Zaire ebolavirus has a case-fatality rate of 50-90% untreated and has caused the largest outbreaks including the 2014-16 West Africa epidemic. Bundibugyo has a lower CFR of 30-40% and has caused only three outbreaks before 2026, including the current Ituri PHEIC. Critically, Zaire has three licensed medical countermeasures (Ervebo, Inmazeb, Ebanga) while Bundibugyo has none.Source: WHO; FDA; PALM trial
Why does Zaire Ebola have a vaccine but Bundibugyo does not?
Zaire ebolavirus caused the 2014-16 West Africa epidemic of 28,000 cases, which created both the scientific imperative and the clinical trial opportunity to develop Ervebo, Inmazeb and Ebanga. Bundibugyo caused three small outbreaks with a total case count insufficient to power a randomised clinical trial; the WHO R&D Blueprint named the Bundibugyo MCM gap only in Q1 2026, three months before the first PHEIC.Source: WHO R&D Blueprint Q1 2026; FDA labels
What happened in the 2014-16 West Africa Ebola outbreak?
The 2014-16 West Africa Ebola outbreak was caused by Zaire ebolavirus and produced 28,616 cases and 11,310 deaths across Guinea, Sierra Leone and Liberia — the largest outbreak in the history of the disease. It drove the development of Ervebo, which was authorised under emergency protocols in 2016 and received full FDA approval in 2019. Inmazeb and Ebanga emerged from the follow-on 2018-20 Kivu outbreak in DRC.Source: WHO; CDC

Background

Zaire ebolavirus (EBOV) is the Ebola species responsible for the highest-mortality and highest-profile outbreaks in the genus's recorded history. First identified at Yambuku, DRC, in 1976, it caused the 1995 Kikwit outbreak (315 cases, 81% CFR), the 2014-16 West Africa epidemic (28,000 cases, 11,000 deaths — the largest Ebola outbreak on record), and the 2018-20 Kivu outbreak in eastern DRC (3,481 cases, 2,299 deaths). Case-fatality rates in healthcare settings average 50-90% in untreated patients; rates fell significantly with the introduction of Inmazeb and Ebanga following the PALM trial.

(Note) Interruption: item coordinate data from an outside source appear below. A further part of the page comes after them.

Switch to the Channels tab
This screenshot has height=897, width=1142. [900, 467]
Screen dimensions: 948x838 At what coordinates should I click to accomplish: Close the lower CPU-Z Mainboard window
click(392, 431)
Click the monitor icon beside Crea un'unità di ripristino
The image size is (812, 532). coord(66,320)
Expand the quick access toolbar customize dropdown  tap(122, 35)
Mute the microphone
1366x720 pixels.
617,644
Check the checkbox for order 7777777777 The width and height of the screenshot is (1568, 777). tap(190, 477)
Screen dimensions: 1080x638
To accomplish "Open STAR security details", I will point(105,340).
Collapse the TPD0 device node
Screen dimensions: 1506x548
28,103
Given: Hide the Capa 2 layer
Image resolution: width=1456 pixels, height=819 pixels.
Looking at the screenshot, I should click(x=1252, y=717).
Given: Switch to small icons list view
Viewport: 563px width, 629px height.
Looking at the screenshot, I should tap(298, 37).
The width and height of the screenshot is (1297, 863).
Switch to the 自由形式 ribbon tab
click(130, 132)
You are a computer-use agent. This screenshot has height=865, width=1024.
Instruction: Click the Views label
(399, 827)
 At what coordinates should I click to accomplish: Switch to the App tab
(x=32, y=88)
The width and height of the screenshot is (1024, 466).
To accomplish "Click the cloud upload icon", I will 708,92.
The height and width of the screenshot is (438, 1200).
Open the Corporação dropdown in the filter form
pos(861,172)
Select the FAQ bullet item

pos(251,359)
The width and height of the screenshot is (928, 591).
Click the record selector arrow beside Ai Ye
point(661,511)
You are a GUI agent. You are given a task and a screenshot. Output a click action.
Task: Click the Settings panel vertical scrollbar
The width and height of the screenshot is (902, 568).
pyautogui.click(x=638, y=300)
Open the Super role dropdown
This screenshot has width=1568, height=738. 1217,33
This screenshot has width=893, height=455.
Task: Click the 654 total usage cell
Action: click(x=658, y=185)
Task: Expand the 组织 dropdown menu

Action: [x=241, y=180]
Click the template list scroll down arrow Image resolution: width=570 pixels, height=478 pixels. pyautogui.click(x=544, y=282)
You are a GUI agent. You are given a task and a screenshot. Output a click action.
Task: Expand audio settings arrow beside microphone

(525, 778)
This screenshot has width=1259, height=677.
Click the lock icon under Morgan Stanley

Zaire ebolavirus is the only Ebola species for which licensed vaccines and monoclonal antibody therapies exist. The VSV-ZEBOV vaccine (brand name Ervebo, developed by Merck) was used in ring vaccination during the 2018-20 Kivu outbreak and licensed by the FDA in 2019. Inmazeb (Regeneron) and Ebanga (Ridgeback Biotherapeutics) were both approved in 2020 following the PALM trial. All three are species-specific: they target the Zaire glycoprotein, which is sufficiently different from the Bundibugyo, Sudan, Reston, Tai Forest and Bombali glycoproteins that cross-species efficacy cannot be assumed.

The clinical contrast between Zaire ebolavirus and Bundibugyo ebolavirus defines the core medical-countermeasures paradox of the 2026 PHEIC: for Zaire, the global health system developed and deployed tools in an eight-year period from 2011 to 2020 that reduced treatment mortality to under 12% for patients with low viral loads. For Bundibugyo, which has caused three outbreaks in 18 years with a total case count that never previously triggered a PHEIC, the development imperative was absent — and the 2026 Ituri outbreak finds clinical teams with the same toolkit as 1976.